A form processing system improves efficiency of data entry and analyses in offices using state-of-the-art technology. It typically consists of several sequential tasks or functional components viz. form designing, form template registration, field isolation, bounding box removal or colour dropout, field-image extraction, segmentation, feature-extraction from the field-image, field-recognition. The major challenges for a form processing system are large quantity of forms and large variety of writing styles of different individuals.
Some of the Indian scripts have very complex structures e.g. Gurmukhi, Devnagri and Bengali etc. Use of head line, appearance of vowels, parts of vowel or half characters over headline and below the normal characters (in foot) and compound characters makes the segmentation and consequently recognition tasks very difficult.

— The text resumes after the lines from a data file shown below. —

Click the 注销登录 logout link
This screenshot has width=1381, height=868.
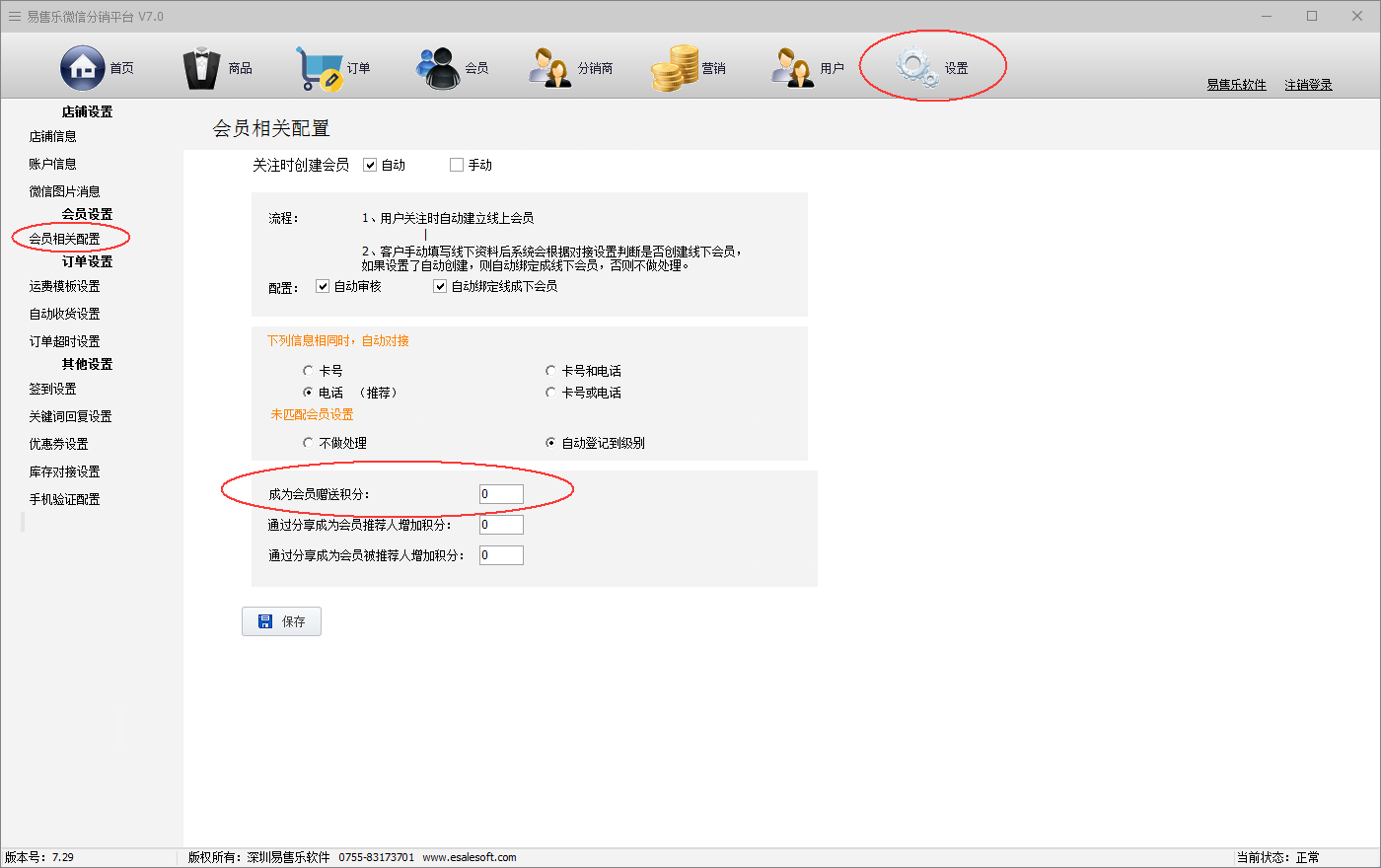tap(1308, 85)
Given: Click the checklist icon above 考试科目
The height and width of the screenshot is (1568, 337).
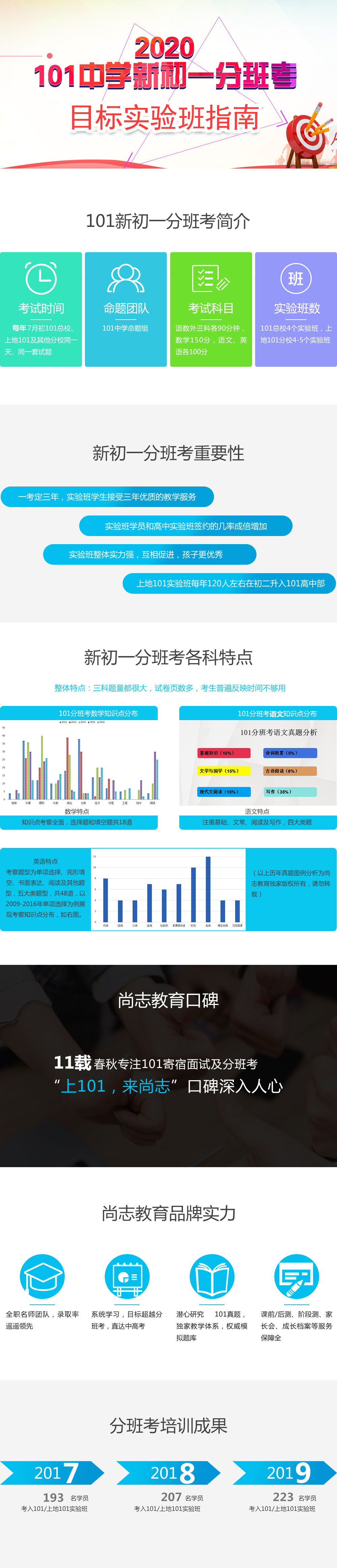Looking at the screenshot, I should pos(210,278).
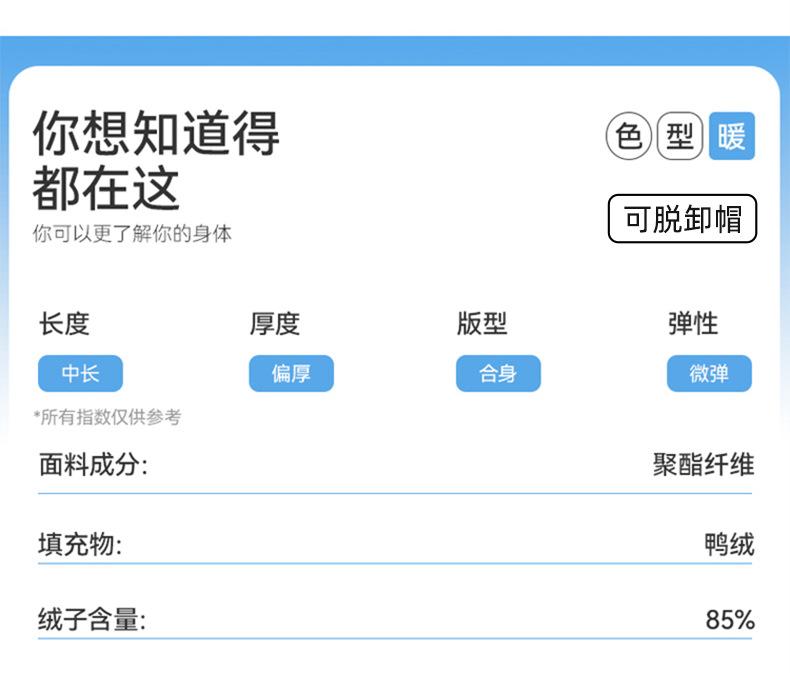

The present system is a pioneering effort for developing a form processing system for any of the Indian languages. The system covers form template generation, form image scanning and digitization, pre-processing, feature extraction, classification and post-processing. Pre-processing covers form level skew detection, field data extraction by field frame boundary removal, field segmentation, word level skew correction, word segmentation, character level slant correction and size normalization. For feature extraction Zoning, DDD and Gabor filter have been use and for for classification, kNN and SVM have been put to use. A new method has been developed for post processing based on the shape similarity of handwritten characters.
The results of using kNN classifier for different values of k with all features combined are 72.64 percent for alphabets and 93.00 percent for digits. With SVM as classifier and all the features combined, the results improve marginally (73.63 percent for alphabets and 94.83 percent for digits). In this demo we shall demonstrate the working of the whole system.